A Short Statement:

I'm making work that centers around visual accumulations, clots of information, coming together, falling apart, or seen in passing. Context is important to the work. I'm drawn to the transitional place that is neither/nor, in between; where the absence of specificity destabilizes the viewer’s need to fix meaning.  My forms are derived from a typically esoteric collection of interests and obsessions, but  generally an engagement with common, everyday, systems of visual language has informed my work since the beginning.  With the new sculptural objects, and paintings,  the end result is suggestive of many things: minimalist sculpture, architecture, crystals, digital information, toys, game pieces, etc.

Materially I'm engaged in a dialogue between drawing, painting, sculpture, and performance.  I think of my objects as representing a complexity, a coagulation of parts, like individuals, consisting of facets of experience, fragments of time, and memories. They are accumulations of pieces that could make a whole, and when grouped together they become what I refer to as a community of shapes, members in a group, each carrying with them into the world a nexus of experience, or traces that have made them, or conversely are pulling them apart.
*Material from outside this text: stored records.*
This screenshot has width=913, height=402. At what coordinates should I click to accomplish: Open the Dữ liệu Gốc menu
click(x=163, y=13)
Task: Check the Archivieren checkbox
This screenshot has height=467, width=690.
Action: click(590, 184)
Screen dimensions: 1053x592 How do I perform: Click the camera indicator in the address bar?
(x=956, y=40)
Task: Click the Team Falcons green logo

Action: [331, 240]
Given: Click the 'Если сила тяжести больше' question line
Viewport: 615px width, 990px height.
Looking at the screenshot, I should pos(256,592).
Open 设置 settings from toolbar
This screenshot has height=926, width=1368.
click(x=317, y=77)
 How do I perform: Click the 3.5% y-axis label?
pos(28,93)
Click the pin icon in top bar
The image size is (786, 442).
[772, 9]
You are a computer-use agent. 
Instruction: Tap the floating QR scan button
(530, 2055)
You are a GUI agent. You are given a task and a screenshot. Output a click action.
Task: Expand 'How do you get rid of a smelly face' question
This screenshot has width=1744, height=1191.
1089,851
The formal duality of surface and space reinforces the dialectic tension between stillness and movement, where identity, or being, yields to the potentiality of a blur.

The work happens, it's made, and it's at this stage I'm deluded into believing I have control. After that there are conditions that come to bear on the object, it's interpreted, ignored, moved around, thrown in a corner, rarified on a wall, tossed away, honored, hated, loved, etc.

We make things, then we move those things around. It's like each time something comes to rest it's actually waiting to be moved somewhere else.  Earlier I made performances and toured around the world, making portability an integral part of my methodology. I moved myself, and the stuff I used. Increasingly I see this making sense because I grew up in nomadic communities, living in mobile home, or trailer, parks until I was in my teens. My father and uncles were long haul truck drivers. I started adult life as an apprentice diesel mechanic, working on those trucks. It has only come to me lately, 21 years after my father’s death, that this life of loading things on trailers and moving them vast distances has somehow defined how I see the world. My current work is informed by this incessant movement, of people, things, and meaning.

Randall Anderson is a multidisciplinary artist who studied at Concordia University (BFA, MFA) in Montreal, The Emily Carr Institute of Art and Design in Vancouver, and the Bauhaus University in Weimar Germany. He has exhibited, performed, and screened work internationally, including the Project Arts Centre in Dublin Ireland, The Experimental Art Foundation and Perth Institute for Contemporary Art in Australia, the Hinoemata Performance Festival in Japan, Artspace in Auckland New Zealand, the Atlantic Center for the Arts in Florida, Gutleut15 in Frankfurt and glue in Berlin Germany, Transmission in Glasgow Scotland, The Western Front in Vancouver, Mercer Union in Toronto, Articule and the Parisian Laundry in Montreal, Canada. He writes regularly for Flash Art, ArtReview, Canadian Art and Border Crossings. Typically his work can be sculpture, installation, video, water colors, drawing, and painting.